What Investors, Policy Makers and Operators Should Ask Next — Practical, Actionable Steps
Investors and fund managers want steady returns. Climate planners want lower emissions. Operators want viable farms. Those goals can align, but they need different questions at the table. Here are concrete actions — based on the evidence above — that reduce the chance of stranded climate costs for the sector.
First, investors should demand full life-cycle stress tests as part of diligence. That means LCAs that show embodied carbon per square metre, scenario runs for partial operation or closure, and sensitivity checks for electricity carbon intensity. A baseline LCA should show how emissions change if the farm runs on grid average power versus 100% renewable contracts. Studies in the literature make clear that the electricity source is the dominant variable. According to studies, the electricity carbon intensity and design choices explain most outcome variation.
Second, require redundancy plans and modular repurposing clauses in facility design and leases. If a site can be economically repurposed — for data centres, cold storage, or a greenhouse hybrid — the embodied carbon can be amortised longer, and the climate cost of a shutdown falls. Building-sector research shows embodied carbon can be minimised through reuse and lightweight design; those principles should guide indoor farm builds. According to building embodied carbon reports, 2022–2024, reuse and material choices cut embodied emissions significantly.
Third, make energy strategy central: lock in low-carbon electricity (PPAs, green tariffs), design for dynamic lighting and demand-response, and optimise crop mixes for energy efficiency. Benchmarks show large ranges in kWh/kg; narrowing that gap matters. According to the 2024 study, dynamic lighting strategies and smart scheduling can reduce electricity use without harming yields.
Fourth, require operational pilots before rapid scaling. Several high-profile failures expanded quickly into multiple sites before operations were proven at scale. A staged approach — pilots that demonstrate pathogen control, sanitation regimes, and steady yields across seasons — reduces the risk of early loss and the stranded embodied emissions that follow. AgFunder’s 2024 year-in-review noted the sector’s “reckoning” and suggested more conservative financing and stronger R&D linkages for long-term success.
Finally, regulators and public funders who subsidise local food or infrastructure should include clauses that protect climate outcomes: require reuse plans, mandate embodied-carbon reporting, and tie grants to energy-efficiency performance milestones. Public money should not lock communities into stranded infrastructure with high climate cost if projects fail; it should encourage resilient, low-risk designs.
Conclusion
The hidden climate cost of vertical-farm closures is not a theoretical problem. It’s built from the same steel, concrete and LEDs that were supposed to deliver climate-resilient food. That cost becomes painfully visible when farms stop, workers lose jobs, and equipment is mothballed. The good news is that evidence from LCAs and building science shows clear levers — cleaner electricity, modular design, reuse strategies, and tougher investor diligence — that reduce risk and shrink lifecycle emissions. If investors, operators and policymakers take those levers seriously, vertical farming can still play a constructive role in city food systems — but only if the sector learns to account for and avoid the unseen climate bill that follows a failed build.

■ Tasks for this exercise:
A - In the article on vertical-farm closures, rewrite the paragraph beginning "Third, make energy strategy central" as a bulleted list that keeps its main facts.
B - Summarize the article on vertical-farm closures in two sentences.
C - Retype the part of the article on vertical-farm closures between "What Investors, Policy" and "for the sector.", inclusive.

■ Supplied entries:

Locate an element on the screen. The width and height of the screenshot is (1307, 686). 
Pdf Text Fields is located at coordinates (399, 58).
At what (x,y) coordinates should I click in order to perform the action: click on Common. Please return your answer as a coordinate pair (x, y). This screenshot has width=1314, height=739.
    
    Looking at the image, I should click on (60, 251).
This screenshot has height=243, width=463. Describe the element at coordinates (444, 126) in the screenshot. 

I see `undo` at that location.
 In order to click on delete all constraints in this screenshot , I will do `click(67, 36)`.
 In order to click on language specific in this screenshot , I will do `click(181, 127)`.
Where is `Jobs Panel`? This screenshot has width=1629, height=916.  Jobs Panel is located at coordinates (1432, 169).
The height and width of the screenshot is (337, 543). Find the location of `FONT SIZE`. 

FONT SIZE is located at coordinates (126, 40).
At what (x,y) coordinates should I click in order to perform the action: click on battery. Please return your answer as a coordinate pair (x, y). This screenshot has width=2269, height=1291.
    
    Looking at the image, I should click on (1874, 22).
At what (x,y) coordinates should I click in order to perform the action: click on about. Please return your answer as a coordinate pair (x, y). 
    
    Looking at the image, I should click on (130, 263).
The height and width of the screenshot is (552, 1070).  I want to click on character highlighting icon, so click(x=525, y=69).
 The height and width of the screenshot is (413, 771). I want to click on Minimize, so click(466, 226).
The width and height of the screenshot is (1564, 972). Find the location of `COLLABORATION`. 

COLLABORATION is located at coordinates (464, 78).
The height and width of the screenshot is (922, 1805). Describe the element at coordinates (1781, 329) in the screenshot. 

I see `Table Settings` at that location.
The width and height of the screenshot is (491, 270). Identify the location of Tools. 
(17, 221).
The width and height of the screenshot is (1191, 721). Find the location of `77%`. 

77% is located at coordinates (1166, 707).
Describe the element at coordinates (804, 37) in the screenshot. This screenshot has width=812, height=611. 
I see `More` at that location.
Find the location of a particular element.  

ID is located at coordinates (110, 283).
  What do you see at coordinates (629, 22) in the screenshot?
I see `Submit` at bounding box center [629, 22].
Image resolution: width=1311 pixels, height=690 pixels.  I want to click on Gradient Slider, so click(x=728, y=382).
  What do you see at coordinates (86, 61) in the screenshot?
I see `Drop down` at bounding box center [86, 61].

■ Responses by item number:
A -
- Make energy strategy central.
- Secure low-carbon electricity through PPAs or green tariffs.
- Design for dynamic lighting and demand-response.
- Optimize crop mixes for energy efficiency.
- Benchmarks show wide ranges in kWh/kg, and narrowing that gap matters.
- A 2024 study found that dynamic lighting and smart scheduling can reduce electricity use without harming yields.

B - Vertical-farm closures carry a hidden climate cost built from steel, concrete and LEDs, and the article recommends reducing it through life-cycle stress tests, repurposing clauses, a low-carbon energy strategy, operational pilots before scaling, and conditions on public funding. Evidence from LCAs and building science shows these levers reduce risk and lifecycle emissions, so vertical farming can still serve city food systems if the sector accounts for and avoids that cost.

C -
What Investors, Policy Makers and Operators Should Ask Next — Practical, Actionable Steps
Investors and fund managers want steady returns. Climate planners want lower emissions. Operators want viable farms. Those goals can align, but they need different questions at the table. Here are concrete actions — based on the evidence above — that reduce the chance of stranded climate costs for the sector.